2. Intuitive and Interpretable Metrics should be designed to be easy to understand and interpret. Clear and intuitive metrics make it simpler to communicate results and draw meaningful conclusions.
3. Effective Prompt Flows When developing metrics using large language models (LLMs), use intelligent prompt flows that align closely with human evaluation. Decomposing complex tasks into smaller sub-tasks with specific prompts can improve the accuracy and relevance of the metric.
4. Robustness Ensure that LLM-based metrics include sufficient few-shot examples that reflect the desired outcomes. This enhances the robustness of the metric by providing context and guidance for the LLM to follow.
5.Consistent Scoring Ranges It is crucial to normalize metric score values or ensure they fall within a specific range, such as 0 to 1. This facilitates comparison between different metrics and helps maintain consistency and interpretability across the evaluation framework.
These principles serve as a foundation for creating metrics that are not only effective but also practical and meaningful in evaluating AI applications.

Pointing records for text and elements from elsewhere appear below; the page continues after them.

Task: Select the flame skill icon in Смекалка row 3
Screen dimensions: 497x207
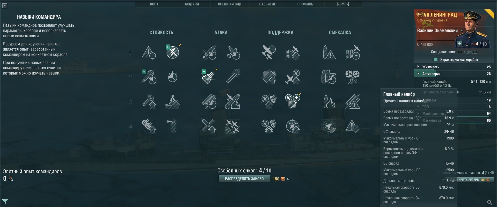Action: coord(329,101)
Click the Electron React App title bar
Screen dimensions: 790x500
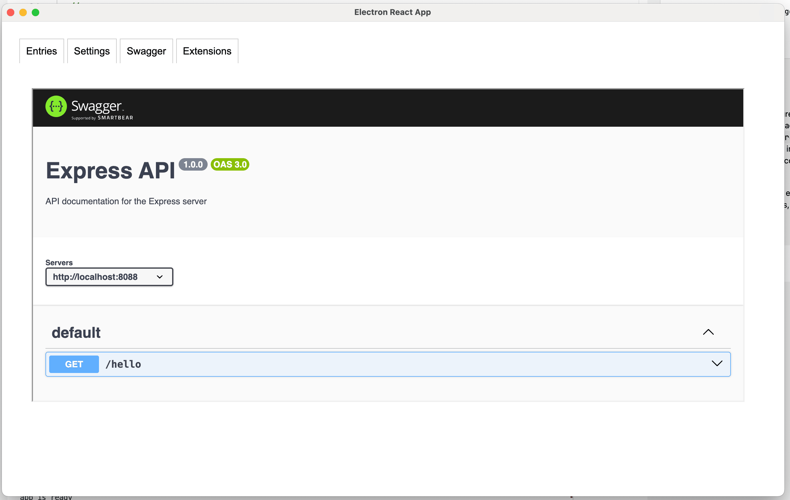coord(392,12)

Choosing the Right Metrics for Your Application
1. Prioritize End-to-End Metrics
Focus first on metrics reflecting overall user satisfaction. While many aspects influence user satisfaction—such as factual correctness, response tone, and explanation depth—concentrate initially on the few dimensions delivering maximum user value (e.g., answer and citation accuracy in a RAG-based assistant).
2. Ensure Interpretability
Design metrics clear enough for the entire team to interpret and reason about. For example:
- Execution accuracy in a text-to-SQL system: Does the SQL query generated return precisely the same dataset as the ground truth query crafted by domain experts?

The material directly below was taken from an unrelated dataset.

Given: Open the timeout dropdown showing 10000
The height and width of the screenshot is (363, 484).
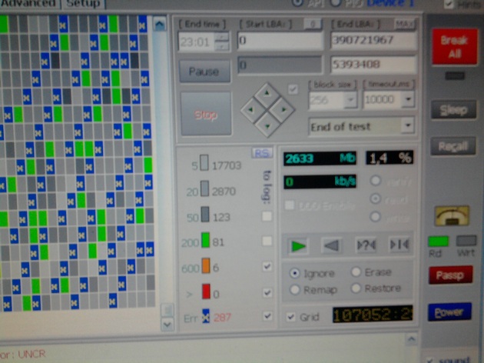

3. Emphasize Objective Over Subjective Metrics
Prioritize metrics with objective criteria, minimizing subjective judgment. Assess objectivity by independently labeling samples across team members and measuring agreement levels. A high inter-rater agreement (≥80%) indicates greater objectivity.

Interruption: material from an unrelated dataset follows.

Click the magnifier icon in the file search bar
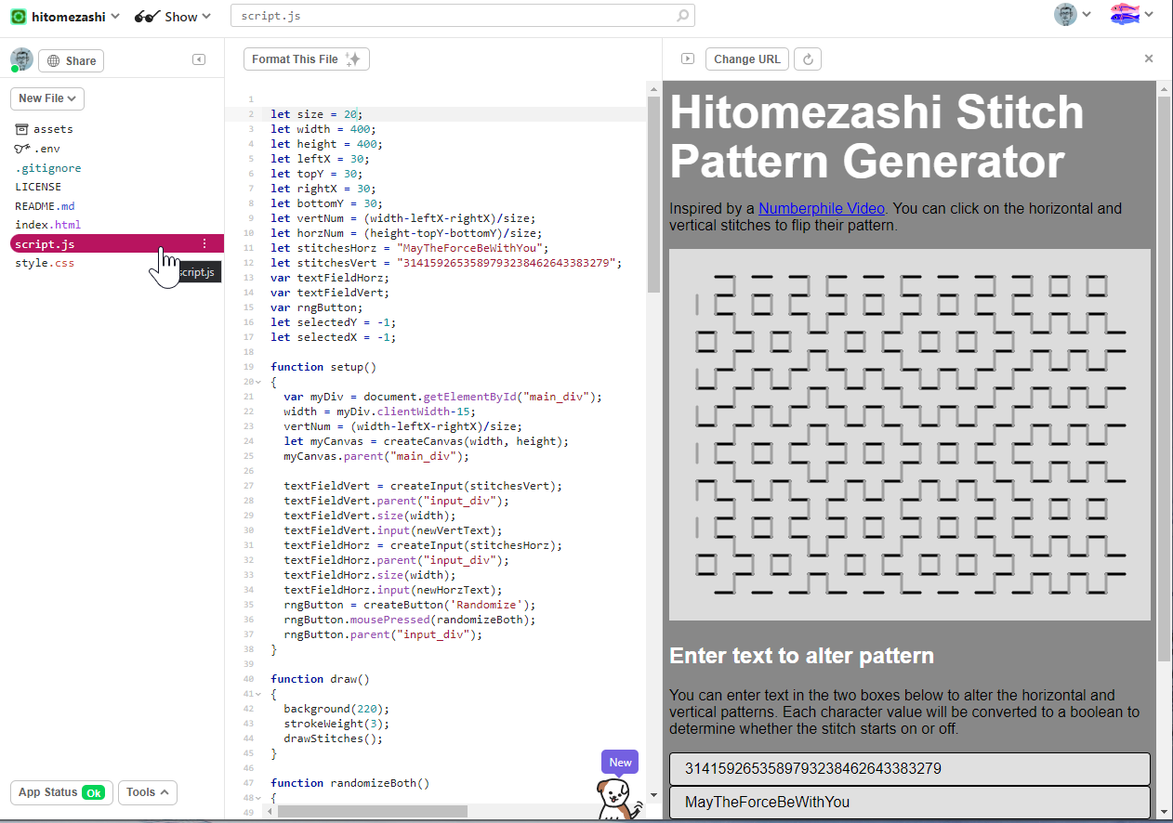(682, 16)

4. Few Strong Signals over Many Weak Signals
Avoid a proliferation of metrics that provide weak signals and impede clear decision-making. Instead, select fewer metrics offering strong, reliable signals. For instance:
- In a conversational AI, using a single metric such as goal accuracy (whether the user's objective for interacting with the AI was met) provides strong proxy for the performance of the system than multiple weak proxies like coherence or helpfulness.